DETAILED DESCRIPTION

[0009] FIG. 1 is a block diagram illustrating an exemplary system 2 in which a client device 4 queries a search server 6 configured to run a concept-aware search engine 8 to search electronic documents 10 located on servers 12 on a network 14. In exemplary system 2, a user of client device 4 may need to locate information from one or more electronic documents 10 or other web resource. For example, documents 10 may be Hypertext Markup Language (HTML) web pages, documents conforming to the portable document format (PDFs), blogs, news groups or other types of resources that may be made available via the Internet or other large-scale computer network.

[0010] In one example, a user associated with client device 4 may need to located one of documents 10 that describes tuition rates. Because documents 10 may be too numerous to search manually, the user may send a query to search engine 8 operating on search server 6. In response to this query, search engine 8 sends a list containing references to any of documents 10 that satisfy the query. Search engine 8 orders the list according to the concept-aware ranking process described herein.

[0011] Before search engine 8 receives the query, search engine 8 performs a concept-aware ranking process.
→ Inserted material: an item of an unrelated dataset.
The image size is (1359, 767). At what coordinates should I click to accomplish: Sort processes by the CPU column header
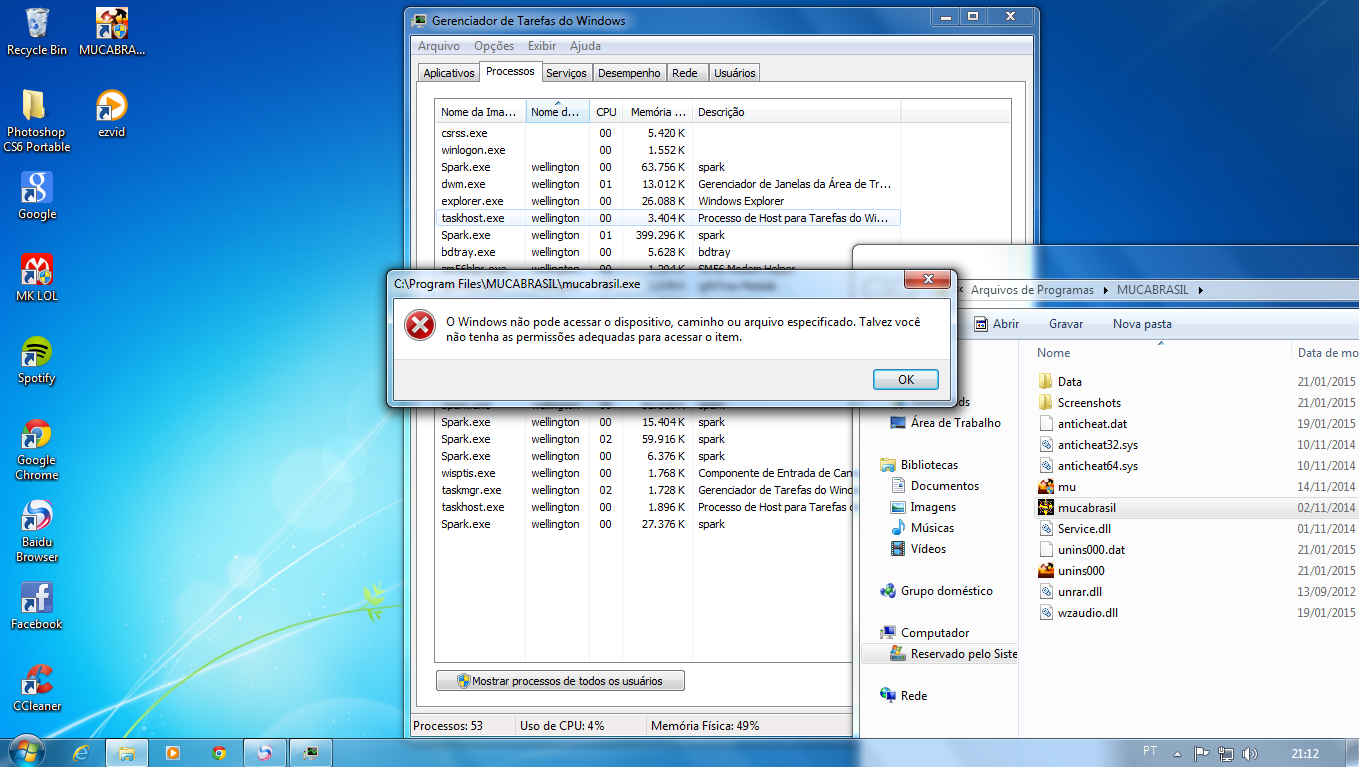(606, 112)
This concept-aware ranking process may allow search engine 8 to send a list to client device 4 that contains references to the most relevant or authoritative ones of document 10 that satisfy the query. By being aware of concepts, search engine 8 may identify which ones of electronic documents 10 are most authoritative on those concepts identified within the search terms provided by client device 4.
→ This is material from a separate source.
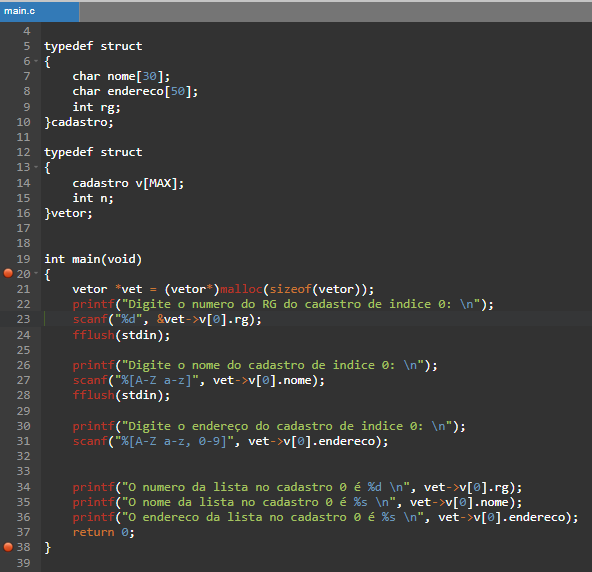
Task: Fold the main function at line 20
Action: point(36,273)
[0012] In general, search engine 8 performs a concept-aware ranking process by traversing (crawling) servers 12 and extracting concepts from documents 10. During this process, search engine 8 constructs a graph in which each node in the graph represents a (resource, concept) pair, where the resource are documents 10 in this example. That is, each of documents 10 may be represented by multiple nodes depending upon the number of concepts embodied within each of the documents. Moreover, each edge in the constructed graph represents a conceptual link from a first one of the documents to a second one of the electronic documents along a concept. In other words, each edge of the graph represents a (link, concept) pair identified within documents 10. Search engine 8 assigns a rank to each node in the graph based on the number of incoming edges to that node. After assigning a rank to each of the nodes, search engine 8 may response to the query with a list containing a subset of the nodes that is sorted in descending order according to the rank assigned to the node.

[0013] FIG. 2 is a block diagram illustrating an exemplary embodiment of a concept-aware search engine executing on a search server or a cluster of search servers. For purposes of explanation, reference may be made to the previous figure.
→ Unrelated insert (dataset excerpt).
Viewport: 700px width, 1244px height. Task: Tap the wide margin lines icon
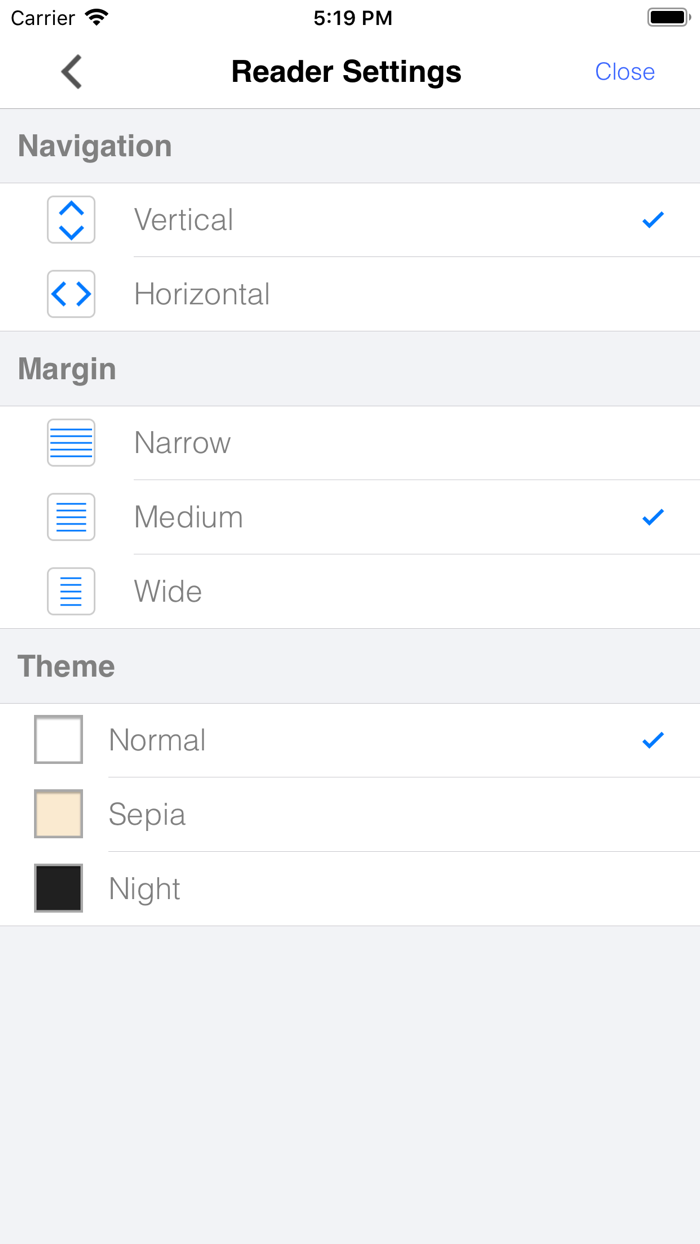71,591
[0014] In the example embodiment illustrated in FIG. 2, search engine 8 comprises a web spider module 20. Web spider module 20 methodically accesses ("crawls") documents 10 on servers 12. For each link web spider module 20 encounters in documents 10, web spider module 20 creates or updates an entry to a link database 21. In one embodiment, each entry lists a source page identifier of the link, a target page identifier of the link, and a link text. In general, such an entry may appear as: {source_page_id, target_page_id, link_text}. For example, suppose web spider module 20 encountered the following link in a Hypertext Markup Language (HTML) document located at www.example.com/example.sub.--1.html: <a href="www.example.com/example.sub.--2.html">Concept-Aware Searching</a>.

[0015] In this case, web spider module 20 may output the following entry: TABLE-US-00001 {www.example.com/example_1.html, www.example.com/example_2.html, Concept-Aware Searching}

[0016] To create a concept-page graph, a concept extraction module 22 first extracts concepts from the entries in link database 21. In particular, for each unique {target_page_id, link_text} pair in link database 22, concept extraction module 22 compiles an array of the unique source_page_id's associated with that pair. During this process, concept extraction module 22 may ignore links with no anchor text. Not only is there no link text from which concept extraction module 22 can extract concepts, but other options such as using the universal resource locator (URL) as the link text may unfairly tilt concept extraction in favor of the target, since the URL is itself mutable by the target, and would make the process less democratic. For the same reason, concept extraction module 22 may also ignore links with only URLs as the anchor text.

[0017] For each {target_page_id, link_text} pair, concept extraction module 22 breaks the link text into an initial array of individual words. This is an initial array of concepts, which eventually contains multi-word concepts, but at this time may be viewed as a collection of terms. Concept extraction module 22 then initializes a concept array with word frequencies. A word frequency represents the number of unique sources for a particular {target_page_id, link_text} pair.

[0018] After initializing the concept array, concept extraction module 22 adds all possible left-to-right multi-word combinations of the link text to the concept array with the frequencies of the multi-word combinations initialized to the current unique source count.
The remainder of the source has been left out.